[Text excerpt]

4) We can encourage false motivations

It’s often said, “what you win them with is what you win them too.” Yes, God has been good to me and my family. Though this post is about boasting in my weakness, I can’t lie – I’m blessed. I do have an unbelievably beautiful wife who loves me and is committed to me. I have three amazing sons who look up to me. I have a business that I love and has been able to provide a lifestyle that most people in the world couldn’t dream of (relatively speaking, since 51% of the world lives off of less than $2 per day). Yes, every one of those things I just listed has their fair share of difficulties and ups and downs; however, I’d be lying to say that God hasn’t blessed me abundantly.

However, people often times equate correlation with causation, and consequently make rash decisions. In other words, one might say “Sean is a Christian. Sean has a comparatively great life. I want a great life. Therefore I’ll give this Christianity thing a try.” Then when things don’t pan out the way they expected, they jump ship, exposing their false motives for following Christ in the first place.

As Christians, we need to not give the false impression to those we’re trying to win that following Jesus means a life of ease and financial prosperity. We need to be open about the weaknesses and trials we face as believers, while pointing to the source of our contentment in all things – Christ.

I know both how to have a little, and I know how to have a lot. In any and all circumstances I have learned the secret of being content—whether well fed or hungry, whether in abundance or in need. I am able to do all things through Him who strengthens me.” Philippians 4:12-13.

 

5) We miss out on opportunities to point to Jesus

The fact is we need Christ. Not only do we need Him for salvation, we also need Him for sanctification. When we paint pictures of ourselves as though we are in lesser need of Christ’s continual work to cleanse and heal us, then we miss out on opportunities to share the real ongoing, active work of Jesus in our lives.

“I am sure of this, that He who started a good work in you will carry it on to completion” Philippians 1:6

 

 

So, how then should we post?

[/Text excerpt]

*Work request A*.
Retype the passage of the post on boasting in weakness from "The fact is" to "in our lives.".
*Work request B*.
Extend the post on boasting in weakness past its last sentence, "So, how then should we post?"

[Dataset extract]

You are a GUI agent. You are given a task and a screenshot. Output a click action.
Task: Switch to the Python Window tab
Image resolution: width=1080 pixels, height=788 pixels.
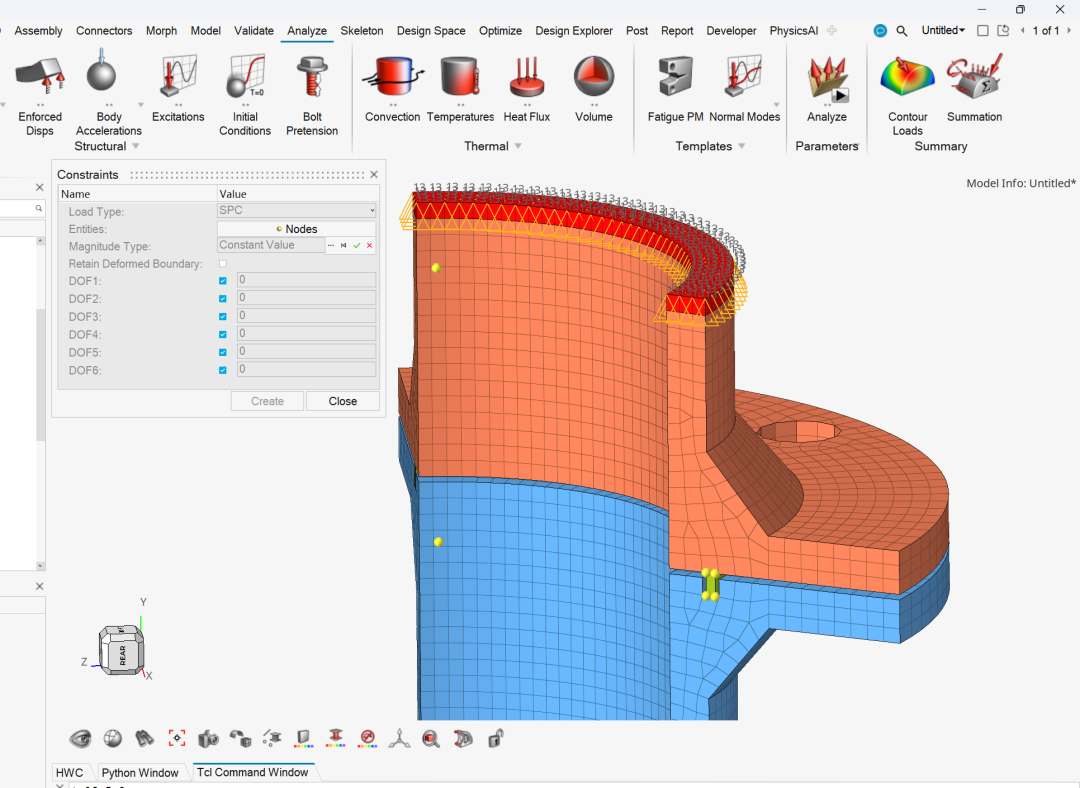[x=140, y=773]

[/Dataset extract]

*Task result A*.
The fact is we need Christ. Not only do we need Him for salvation, we also need Him for sanctification. When we paint pictures of ourselves as though we are in lesser need of Christ’s continual work to cleanse and heal us, then we miss out on opportunities to share the real ongoing, active work of Jesus in our lives.

*Task result B*.
Though this post is about being authentic on social media so as to not put on a false-front as if you have no struggles, I’m not therefore advocating that everyone should now take all filters off and share everything. I think we’ve seen that, too, and it’s probably worse. You know – the complaining griper who always posts negativity on their wall and usually shares way too much information in order to drum up sympathy from anyone who cares to comment. I’m definitely not saying we should resort to that.

I’m also not saying that we should post our deepest struggles and darkest secrets for the world to see. I believe there’s wisdom in having a close group of a trusted few who can speak into your life for those issues. In fact, I’m not saying that anyone should post a particular way at all. I happen to like the diversity I see in my News Feed, and it would be pretty boring if everyone posted the same way. This post was primarily a personal reflection for myself, so here are my personal takeaways:

  • I’m going to continue posting the types of posts I have been (good food, great coffee, time with my family, updates with Butler, ministry outreaches, etc.). These are all real parts of my life, and I give glory to God for all of them.
  • I’m going to periodically post things like this, hopefully giving a more balanced insight into who I really am.
  • I’m also going to be more transparent (as wisdom would allow) with some of the things that I have struggled through and wrestled with, but always with a message of hope and victory through Christ… because what’s the point otherwise?